== Aim ==
Please rewrite the items from the line with "Click the green Accepted" up to and including the line with "Viewport: 504px width, 540px" as a two-column CSV with the headers item_text and answer, one row per item. Put each value in a single quoted field and replace any line breaks with spaces.

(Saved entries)
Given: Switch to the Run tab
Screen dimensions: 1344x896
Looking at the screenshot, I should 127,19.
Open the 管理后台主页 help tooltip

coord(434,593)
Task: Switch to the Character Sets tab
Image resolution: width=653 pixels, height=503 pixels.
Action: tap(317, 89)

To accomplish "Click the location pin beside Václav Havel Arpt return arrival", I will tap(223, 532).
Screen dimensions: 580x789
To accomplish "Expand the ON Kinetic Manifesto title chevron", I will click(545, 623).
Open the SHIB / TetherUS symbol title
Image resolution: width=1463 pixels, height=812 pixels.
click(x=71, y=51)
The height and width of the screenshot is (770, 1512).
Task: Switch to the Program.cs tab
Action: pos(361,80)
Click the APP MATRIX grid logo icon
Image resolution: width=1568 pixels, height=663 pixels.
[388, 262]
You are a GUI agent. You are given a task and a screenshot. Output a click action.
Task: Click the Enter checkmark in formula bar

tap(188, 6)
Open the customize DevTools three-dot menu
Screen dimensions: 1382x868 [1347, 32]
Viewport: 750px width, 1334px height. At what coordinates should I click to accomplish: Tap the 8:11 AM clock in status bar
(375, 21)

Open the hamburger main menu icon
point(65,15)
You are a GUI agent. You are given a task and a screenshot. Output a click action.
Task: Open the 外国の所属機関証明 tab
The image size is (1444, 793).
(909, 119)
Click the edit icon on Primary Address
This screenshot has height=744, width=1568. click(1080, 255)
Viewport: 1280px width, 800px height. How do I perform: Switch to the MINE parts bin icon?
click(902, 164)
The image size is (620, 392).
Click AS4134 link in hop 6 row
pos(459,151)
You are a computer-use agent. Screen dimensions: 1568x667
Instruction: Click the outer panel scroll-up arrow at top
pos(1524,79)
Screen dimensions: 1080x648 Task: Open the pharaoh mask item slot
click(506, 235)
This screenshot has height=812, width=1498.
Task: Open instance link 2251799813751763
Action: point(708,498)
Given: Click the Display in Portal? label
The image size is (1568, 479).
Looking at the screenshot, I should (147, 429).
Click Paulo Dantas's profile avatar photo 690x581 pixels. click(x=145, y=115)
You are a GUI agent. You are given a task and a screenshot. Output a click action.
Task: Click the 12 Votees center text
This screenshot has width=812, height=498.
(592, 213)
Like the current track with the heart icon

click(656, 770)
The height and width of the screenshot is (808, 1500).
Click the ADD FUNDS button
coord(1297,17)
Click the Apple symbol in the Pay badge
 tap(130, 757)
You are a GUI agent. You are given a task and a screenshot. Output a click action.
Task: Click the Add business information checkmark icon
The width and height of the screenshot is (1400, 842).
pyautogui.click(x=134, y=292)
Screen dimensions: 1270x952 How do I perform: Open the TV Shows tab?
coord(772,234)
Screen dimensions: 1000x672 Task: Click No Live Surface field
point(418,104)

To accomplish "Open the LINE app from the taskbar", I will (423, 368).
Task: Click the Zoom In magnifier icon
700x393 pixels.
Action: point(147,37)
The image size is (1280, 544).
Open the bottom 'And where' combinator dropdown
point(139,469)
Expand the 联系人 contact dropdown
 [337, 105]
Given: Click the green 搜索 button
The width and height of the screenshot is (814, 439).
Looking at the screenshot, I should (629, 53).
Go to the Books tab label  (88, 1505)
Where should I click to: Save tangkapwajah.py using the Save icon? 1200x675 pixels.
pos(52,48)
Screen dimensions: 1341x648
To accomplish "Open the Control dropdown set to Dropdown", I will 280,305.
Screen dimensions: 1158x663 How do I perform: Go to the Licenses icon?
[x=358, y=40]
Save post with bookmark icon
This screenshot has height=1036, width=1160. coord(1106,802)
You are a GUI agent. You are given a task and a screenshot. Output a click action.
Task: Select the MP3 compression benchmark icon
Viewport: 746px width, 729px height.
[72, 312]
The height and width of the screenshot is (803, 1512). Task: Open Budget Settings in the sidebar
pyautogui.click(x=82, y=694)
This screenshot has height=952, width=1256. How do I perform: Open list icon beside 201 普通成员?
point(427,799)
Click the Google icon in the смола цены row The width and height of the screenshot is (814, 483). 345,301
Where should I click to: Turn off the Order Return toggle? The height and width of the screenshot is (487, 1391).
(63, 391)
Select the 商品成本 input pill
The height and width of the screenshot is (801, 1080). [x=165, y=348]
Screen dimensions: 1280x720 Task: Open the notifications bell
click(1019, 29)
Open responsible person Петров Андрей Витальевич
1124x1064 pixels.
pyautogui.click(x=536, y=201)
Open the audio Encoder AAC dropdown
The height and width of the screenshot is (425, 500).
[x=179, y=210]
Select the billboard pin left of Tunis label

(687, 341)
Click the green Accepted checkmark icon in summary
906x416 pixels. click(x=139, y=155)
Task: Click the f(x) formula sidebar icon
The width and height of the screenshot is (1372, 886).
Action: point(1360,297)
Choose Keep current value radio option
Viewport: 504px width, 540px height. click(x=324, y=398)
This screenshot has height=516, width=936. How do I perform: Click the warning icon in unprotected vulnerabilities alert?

== Answer to this task ==
item_text,answer
"Click the green Accepted checkmark icon in summary","906x416 pixels. click(x=139, y=155)"
"Task: Click the f(x) formula sidebar icon The width and height of the screenshot is (1372, 886).","Action: point(1360,297)"
"Choose Keep current value radio option","Viewport: 504px width, 540px height. click(x=324, y=398)"